YNHH 2017 Antibiotic Susceptibility Report – Because infectious disease is such a huge part of inpatient medicine, this was a great tool to have on hand. The back of the booklet has helpful gram stain information, as findings came back about your sample you could start to narrow down the possible microorganism to help target treatment. The inside of the booklet had antibiotic sensitivities for gram positive and negative organisms at YNHH. These sensitivities can change what antibiotic agent is chosen, so both my team and I loved that I had this information right at my finger tips.
Renal Dose Adjustment Protocol – This packet is my savior. Despite how large it is I would never give up carrying this. Yale has a specific protocol with a large list of drugs pharmacists should be automatically dose adjusting. Most of the drugs I dealt with on a daily basis could be easily found in the table format of this packet, it was very helpful for early morning patient work up or on the fly questions during rounds.

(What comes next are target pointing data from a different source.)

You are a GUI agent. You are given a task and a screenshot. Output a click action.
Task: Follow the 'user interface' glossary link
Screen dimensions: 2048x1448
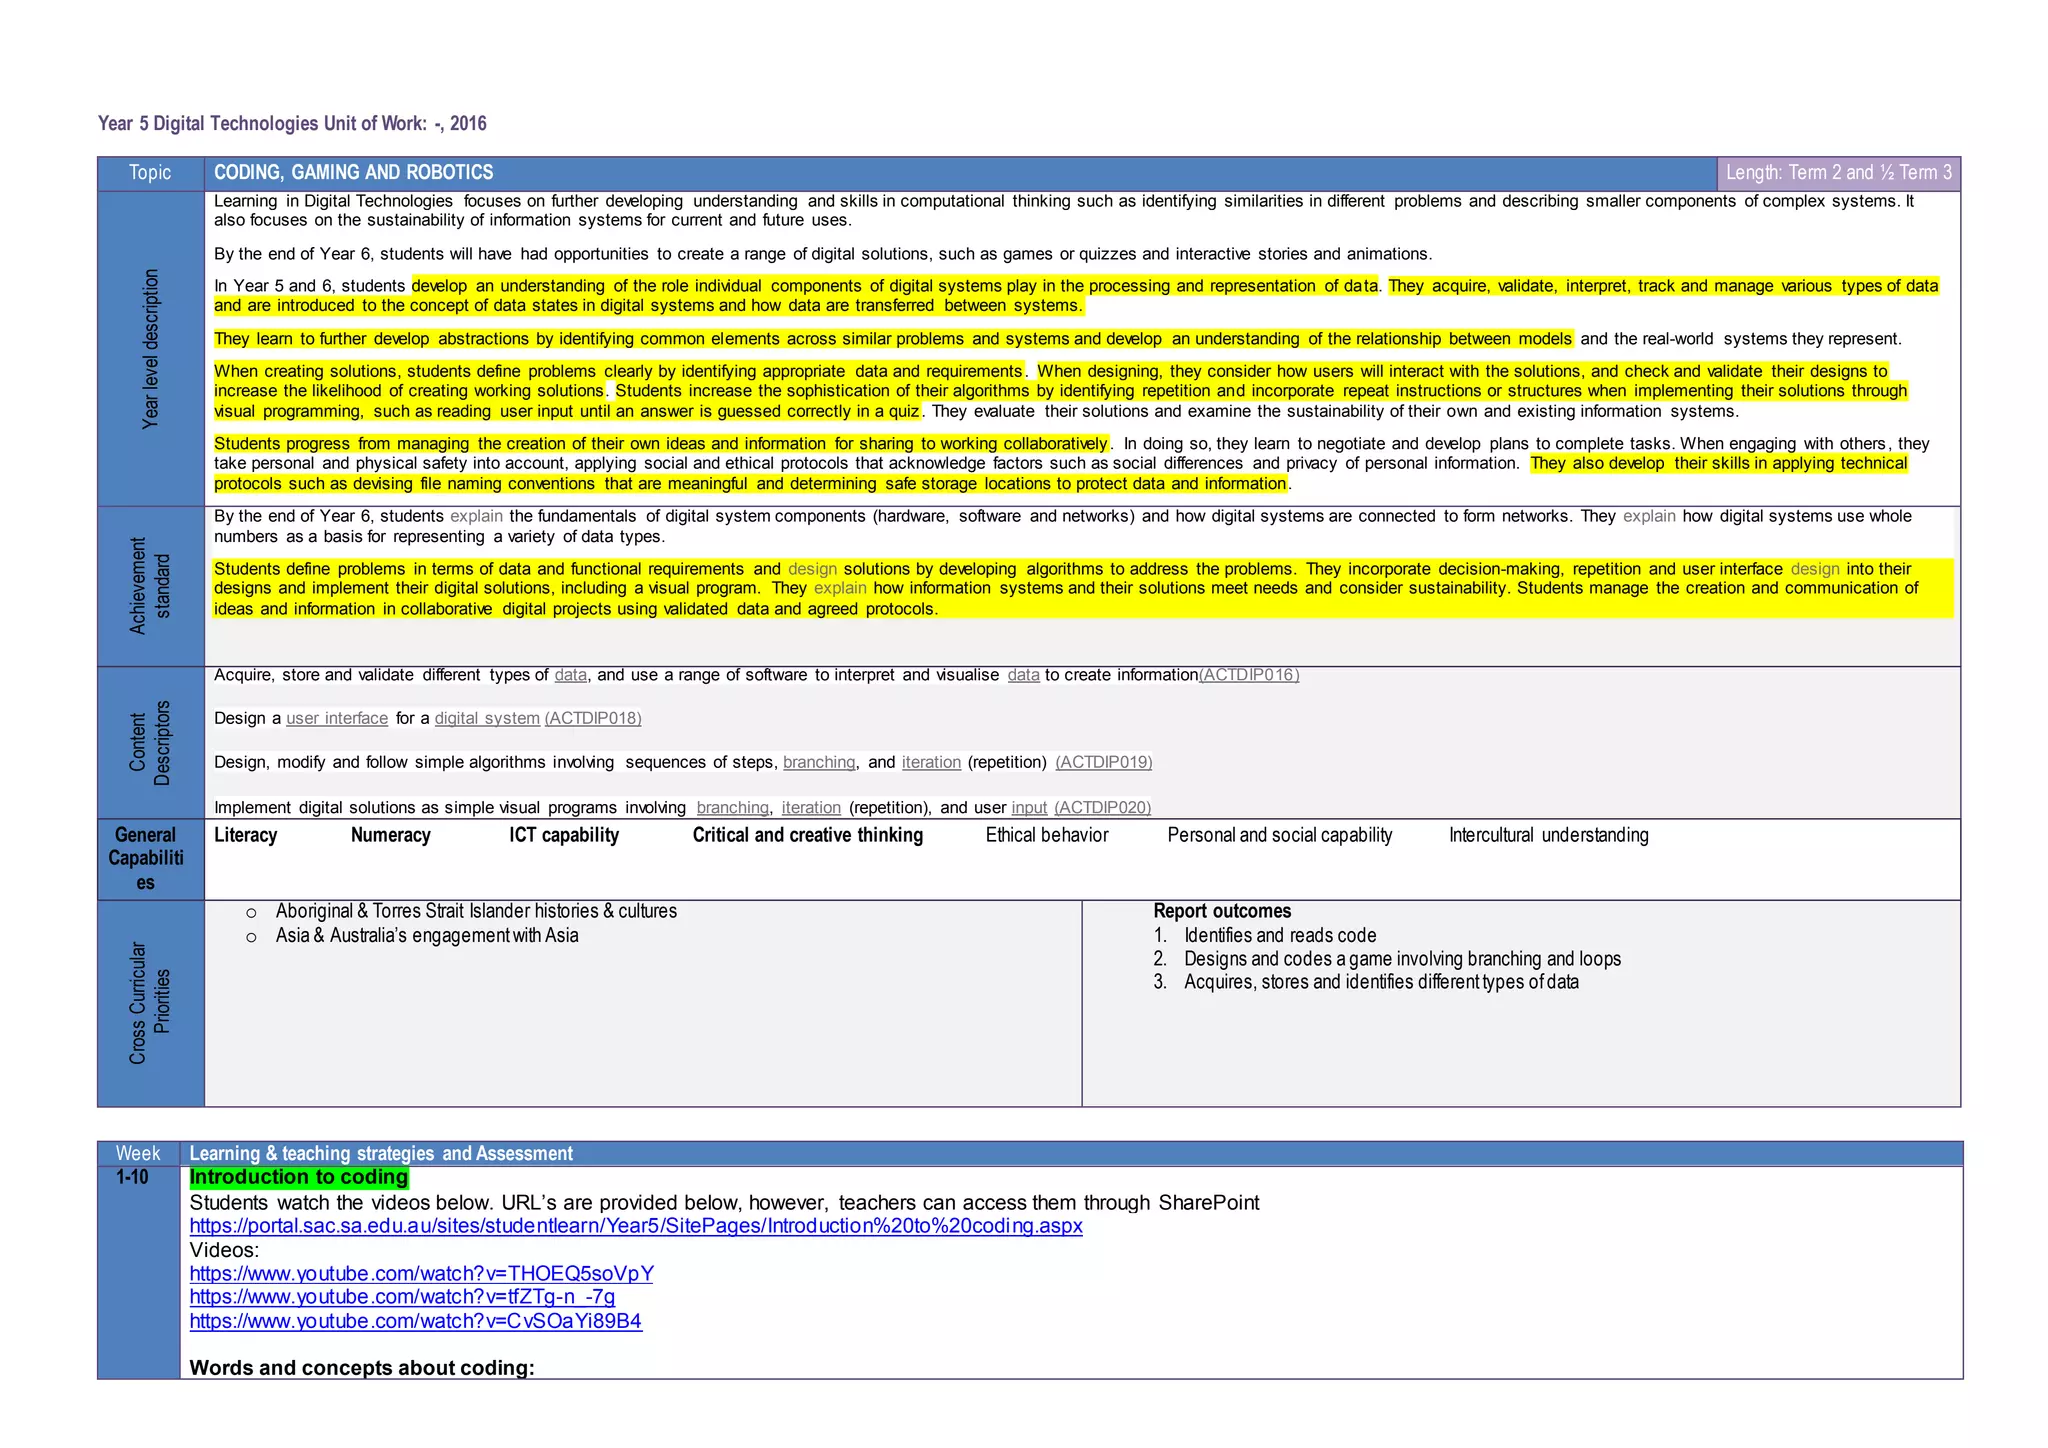(x=337, y=718)
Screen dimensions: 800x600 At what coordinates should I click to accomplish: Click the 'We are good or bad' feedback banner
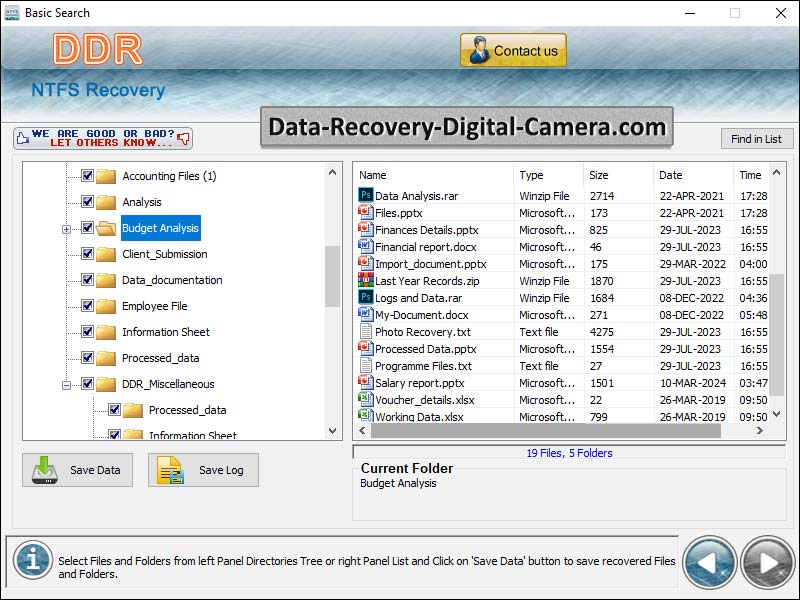pyautogui.click(x=103, y=138)
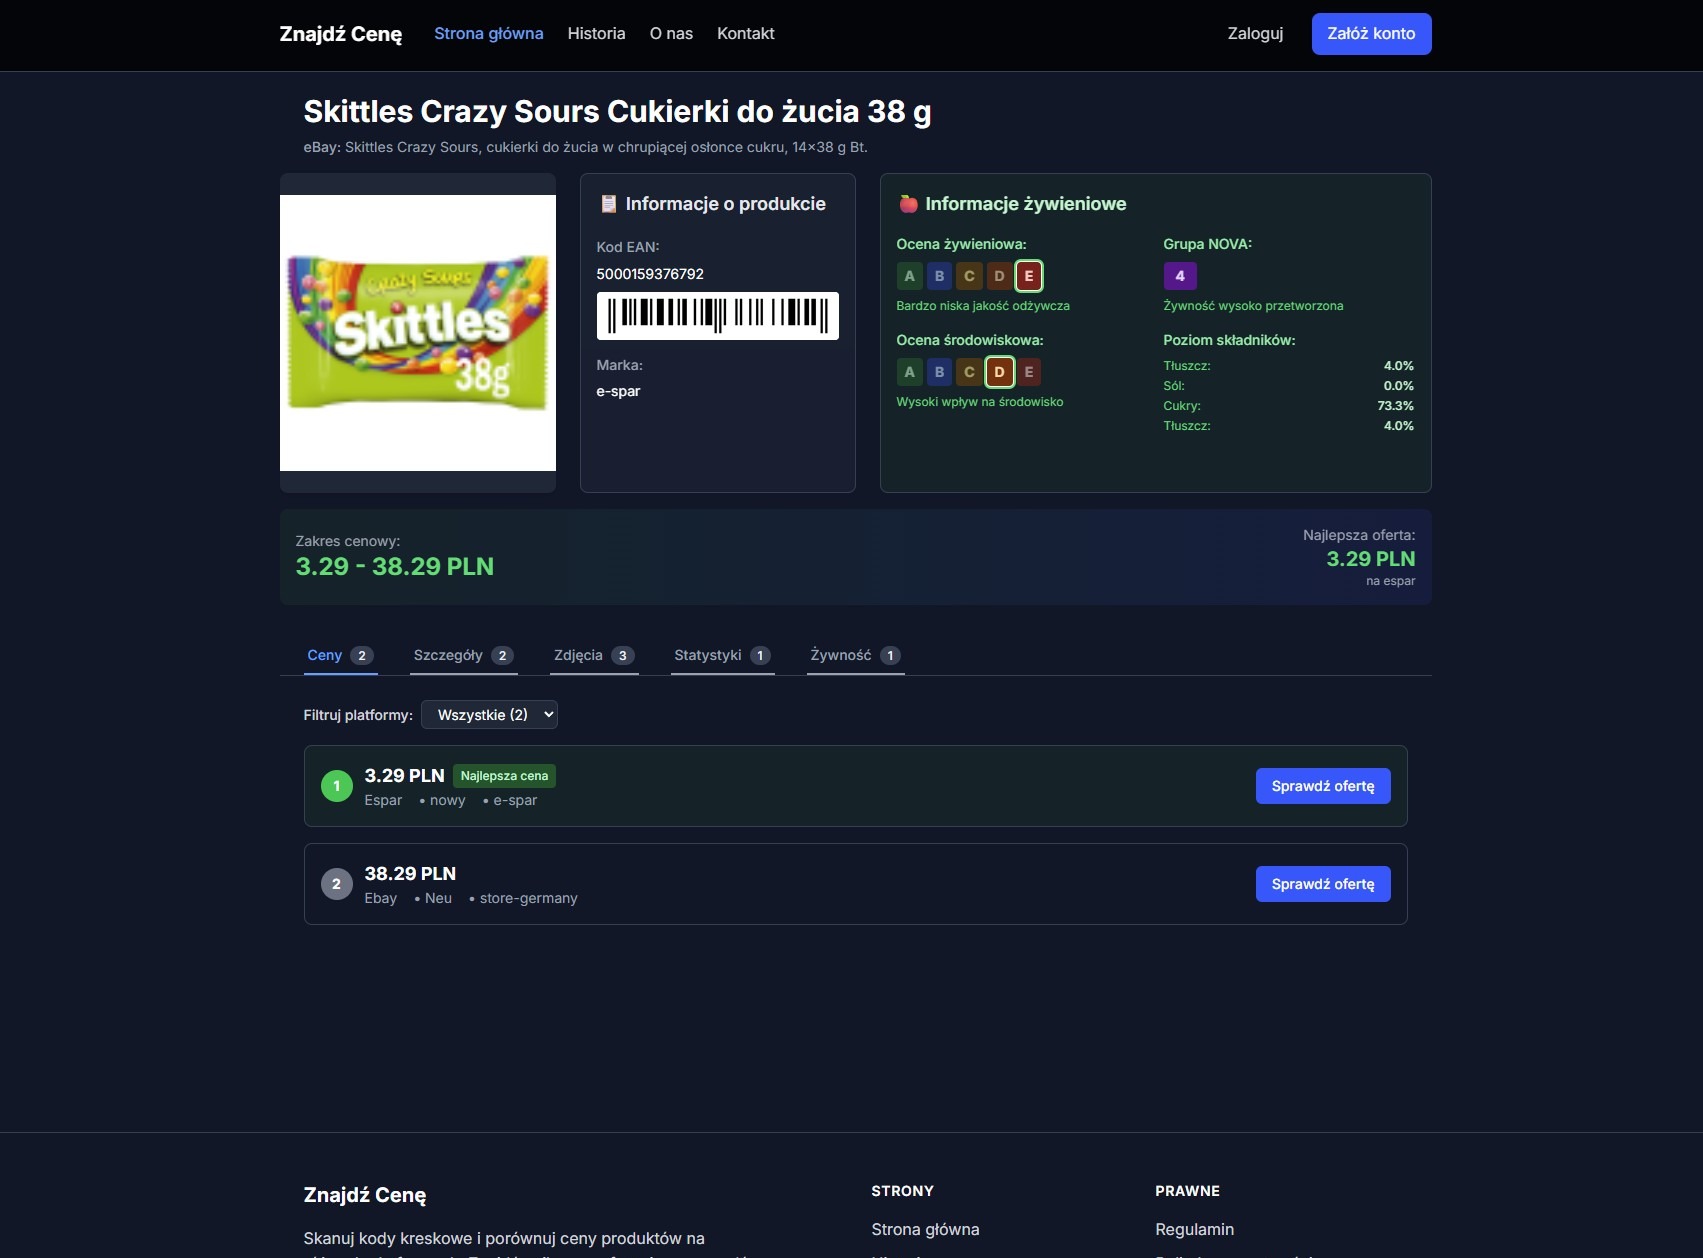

Vancomycin Guideline – This is another booklet that I used almost every day. Vancomycin is one of the drugs pharmacists monitor and dose adjust independently. While I know the dosing of vancomycin, the easy to read chart really streamlines my decision making. Yale also has specific requirements for if/when we monitor troughs so if I need to remind myself or double check, that information is right there as well.
Vaccine Sheet – Like I said in my inpatient medicine post, making sure every patient has received all their recommended vaccinations is a priority. It is a simple intervention pharmacy can make that hopefully will prevent future illnesses for that patient. Although I know most of the indications and time frames for vaccines, having this sheet to double check saved me a lot of time.
- I keep all my papers (RDA, Vanc, Axb, Vaccine) together in the same pocket.
I hope this helps you all get a better idea of how I organized myself on rotation! If your rotation site doesn’t have institution specific protocols like Yale, I suggest finding some of this same information and printing it out yourself!